Gas cutting torch

Abstract

The present invention relates to a gas cutting torch characterized in that a buffer is included within the preheating oxygen-supplying passage which is arranged in the inside of the injector head capable of supplying the preheated oxygen.

Description

BACKGROUND OF THE INVENTION

1. Field of the Invention

The present invention relates to a cutting torch for gas cutting steel materials, more particularly it relates to a gas cutting torch that is constructed to prevent a backfire-phenomenon from breaking out continuously within the cutting torch which, otherwise, occurs during the cutting operation.

2. Description of the Prior Art

Hitherto, when a nozzle for gas cutting was pressed against a steel plate in the process of gas cutting, a spatter could be generated during cutting and would sometimes adhere to the nozzle, causing a backfire-phenomenon to be generated continuously within the cutting torch.

Therefore, and as shown in FIG. 4 hereof, a prior art method for absorbing the fuel gas by emitting high speed oxygen from the injector hole 3 of the injector head 2 in the gas cutting torch to prevent this backfire-phenomenon from being generated continuously has heretofore been proposed. Likewise, an article constituted by combining the measures of every part in the mixing parts of oxygen and gas with a fixed rate and the like has been disclosed.
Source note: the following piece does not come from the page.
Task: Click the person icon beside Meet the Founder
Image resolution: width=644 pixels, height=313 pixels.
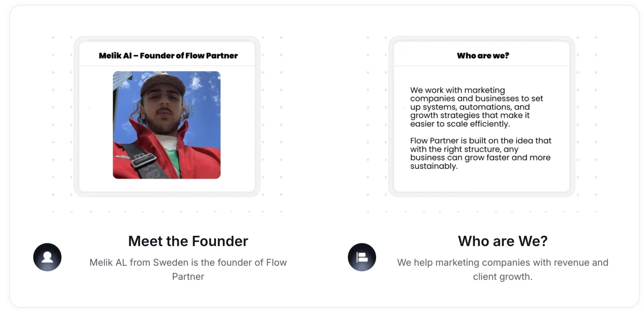Action: [47, 257]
However, since no consideration was given to the continuous backfire-phenomenon which was burning continuously in the gas mixing portion of the prior art, it was difficult to prevent the backfire-phenomenon.
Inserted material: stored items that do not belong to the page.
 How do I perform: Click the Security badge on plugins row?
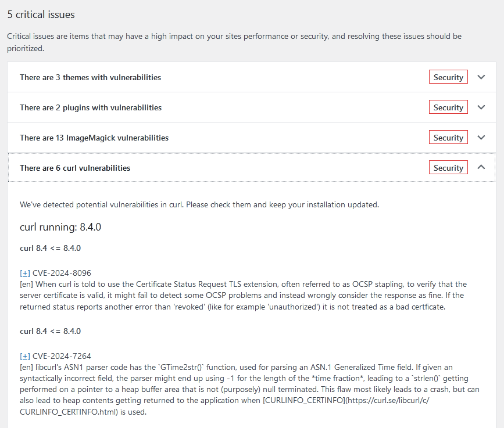(x=448, y=107)
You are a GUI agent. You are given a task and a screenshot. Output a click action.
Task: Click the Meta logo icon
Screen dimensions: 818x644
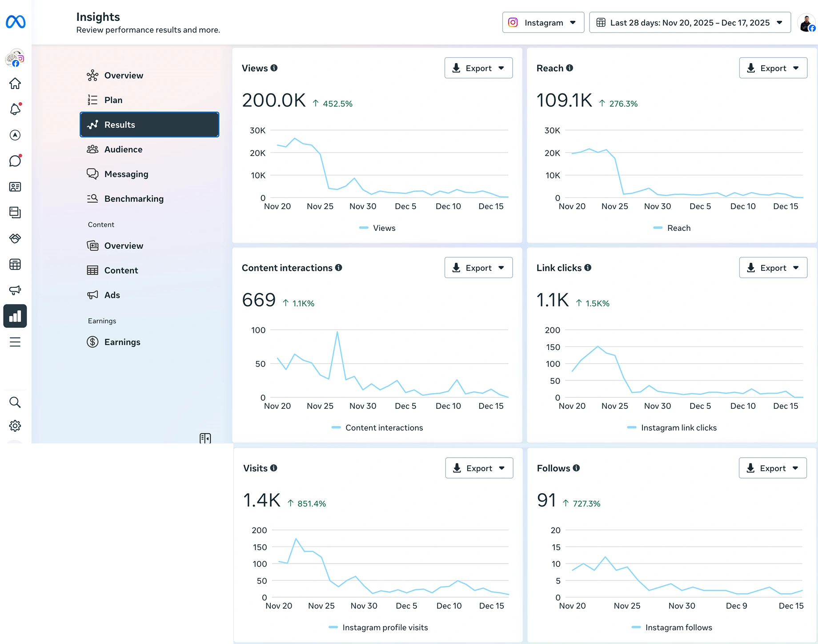(16, 22)

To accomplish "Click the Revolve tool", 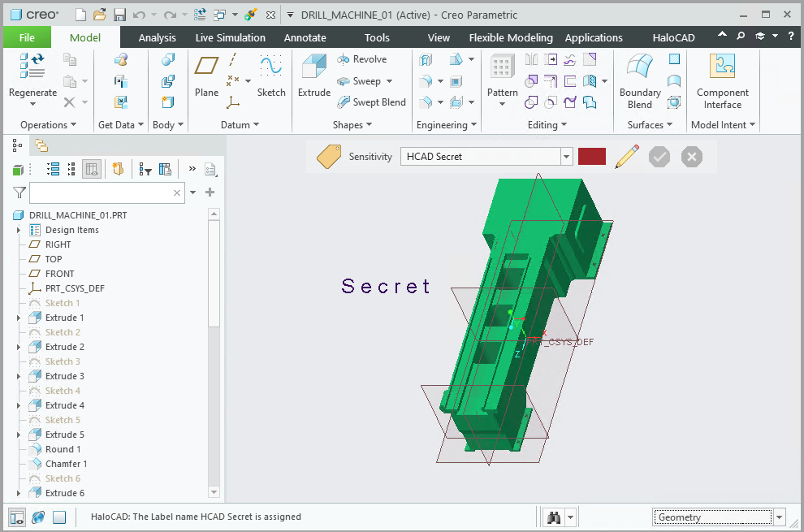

Further, the prior art was effective where there was little discharge of the mixed gas, but there were defects in that the effectiveness was non-existent in the case of increased discharge and the like. Also, the techniques described in the specifications of U.S. Pat. No. 4,248,384 and No. 4,477,262 were well known, but it was difficult to prevent the continuous occurrence of the backfire in these techniques.

SUMMARY OF THE INVENTION

The present invention provides a gas cutting torch that is able to prevent the backfire phenomenon from being generated continuously within the gas cutting torch.
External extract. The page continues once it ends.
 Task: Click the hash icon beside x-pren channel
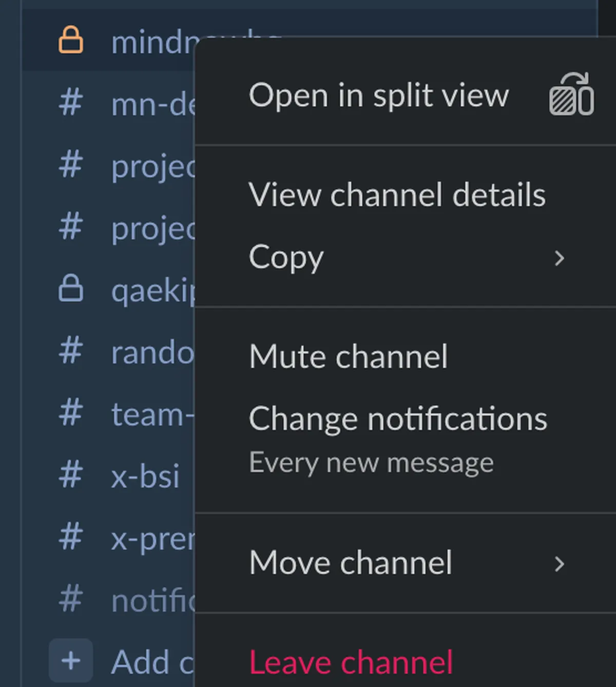click(71, 537)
The present invention comprises a gas cutting torch which prevents the continuous backfire phenomenon. The cutting torch hereof includes a buffer within the preheating oxygen-supplying passage of the injector head of the torch to reduce fluid flow into an enlarged passage. The buffer can comprise a gear type-column having a plurality of grooves in the axial direction of an external circumferential surface or a lotus root type-column having a plurality of passing holes in the axial direction of the interior.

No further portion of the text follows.